**DIRECTIONS**
**A.** Say whether each statement agrees with the extract on the Tweed case, answering yes or no and quoting the text's deciding words: (i) the second action sought more than six million dollars; (ii) the defendant's motions were heard separately; (iii) the city was joined as a co-defendant.
**B.** In the extract on the Tweed case, how many claims did the defendant want the plaintiffs compelled to choose among?
**C.** Copy out word for word the stretch of the extract on the Tweed case from "The Legislature then" through "sub. 3, respectively).".

**EXTRACT**
___
The Legislature then passed an act (L. 1875, p. 43, c. 49), known as the Peculation Act, or Tilden Act, and which has been since then embodied in Code Civ. Pro., §§ 1969, 1971, etc. (and the right to arrest and attachment in which was secured by $$ 637 and 549, sub. 3, respectively).

Under that act of 1875, the people brought this second action against Tweed for the same cause, seeking to recover upwards of six millions of dollars; and joined the city as a co-defendant.

The nature of the complaint appears in the above head-notes; it closed with this allegation, "That the said defendants, 'The Mayor, Aldermen and Commonalty of the City of New York,' set up and pretend to some right or interest in the premises."

Annexed to the complaint were schedules of numerous warrants paid, and of the claims alleged to have been unaudited or fraudulently audited.

Defendant made several successive motions, which were, however, heard together as one-seeking a bill of particulars of what parts of the accounts and claims were claimed to be false, fictitious or fraudulent; also to have the complaint made more definite and certain as to what right or interest the city claimed; also to have it made more definite and certain whether every claim mentioned was fraudulent, and in what respect, and whether wholly so or in respect to an excess, and if the latter, what part; also to set aside the complaint because several causes of action were not separately stated and numbered; also to strike out as irrelevant and redundant parts relating to the alleged neglect to audit, and parts alleging any conspiracy; also to compel plaintiffs to elect which of the 151 claims they would proceed for, and to strike out the others; also to compel them to elect whether to proceed for neglect to audit, or for fraudulent auditing.
___
**EXTRACTED ENTRIES**
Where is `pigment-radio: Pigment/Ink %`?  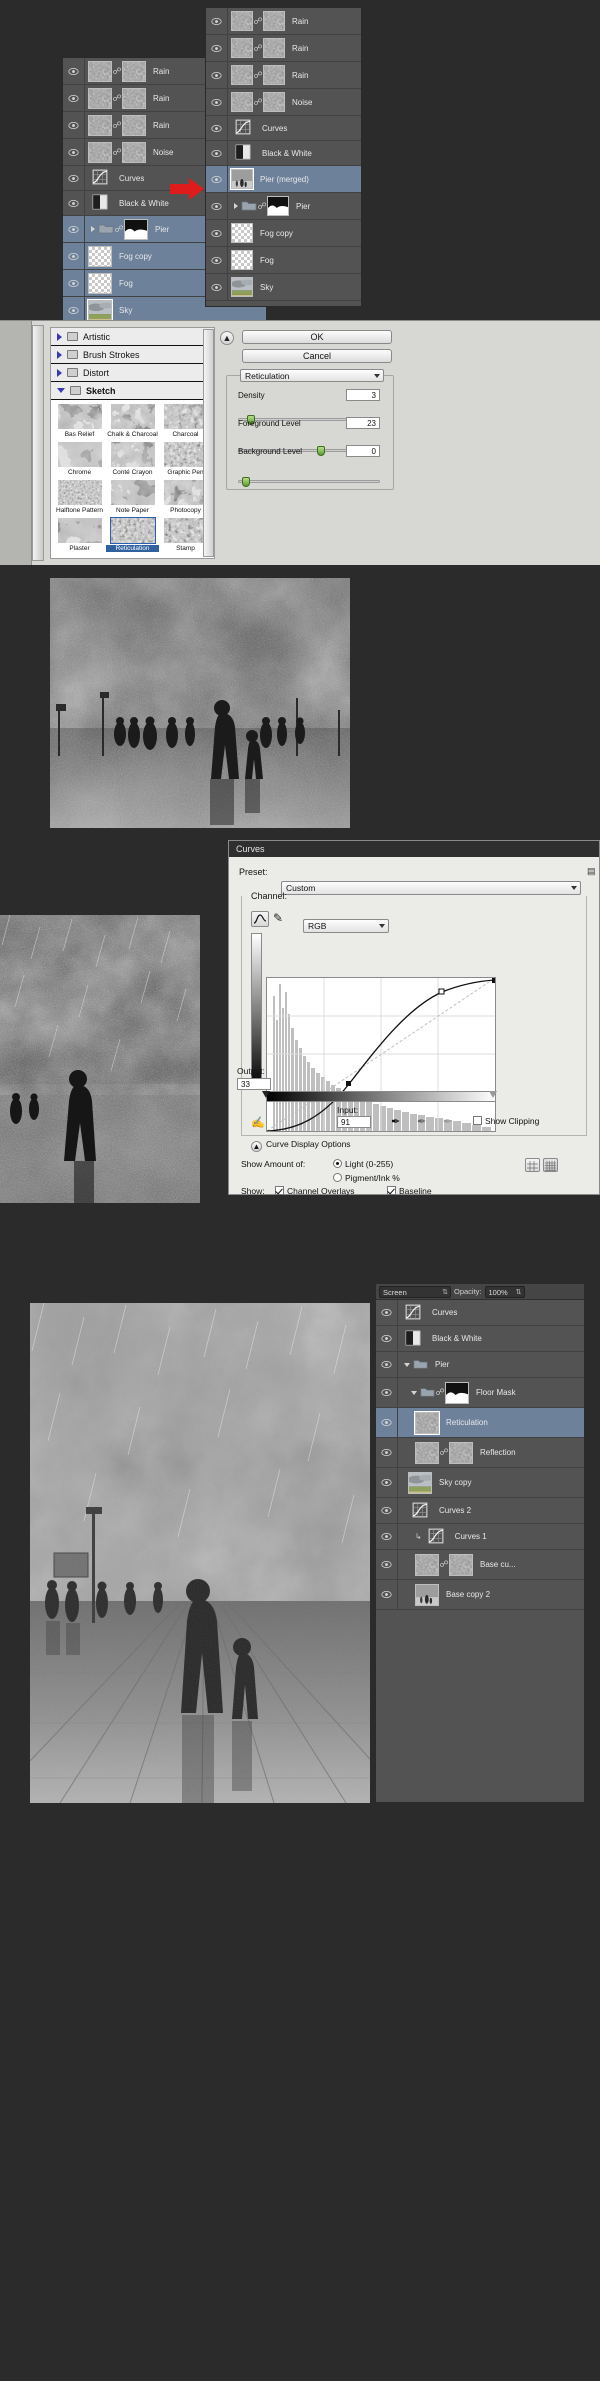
___
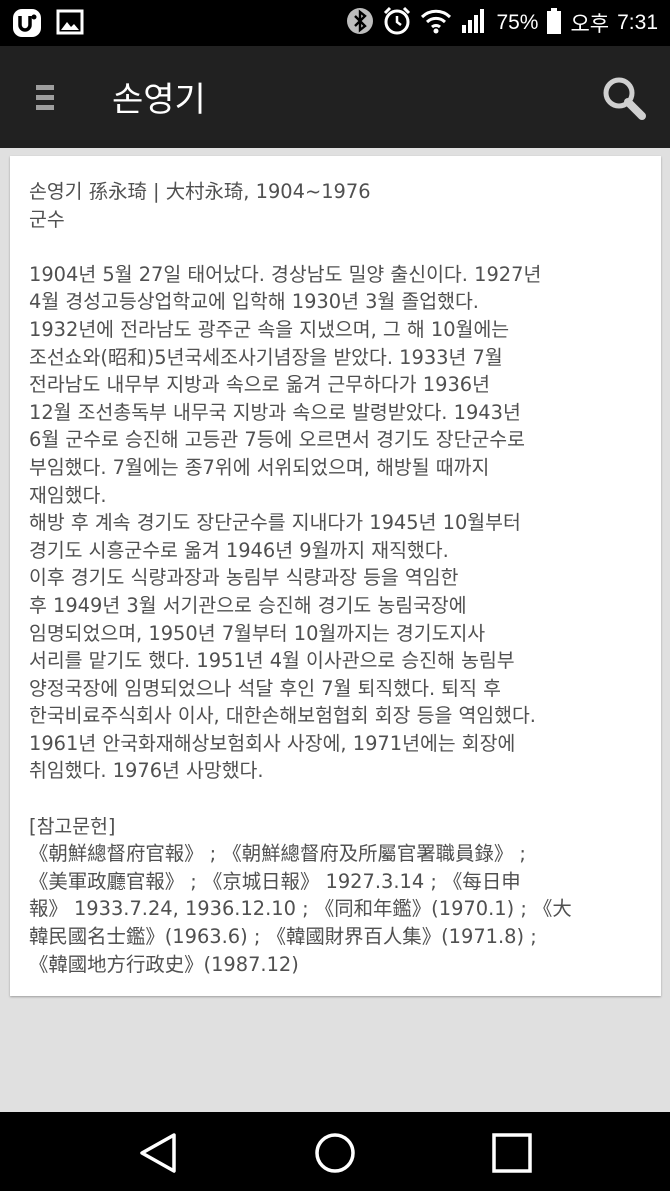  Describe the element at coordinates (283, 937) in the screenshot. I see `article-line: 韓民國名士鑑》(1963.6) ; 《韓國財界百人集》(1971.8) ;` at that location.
___
**RESPONSES**
**A.**
(i) Yes: "seeking to recover upwards of six millions of dollars"
(ii) No: "which were, however, heard together as one"
(iii) Yes: "and joined the city as a co-defendant"

**B.** 151 claims.

**C.**
The Legislature then passed an act (L. 1875, p. 43, c. 49), known as the Peculation Act, or Tilden Act, and which has been since then embodied in Code Civ. Pro., §§ 1969, 1971, etc. (and the right to arrest and attachment in which was secured by $$ 637 and 549, sub. 3, respectively).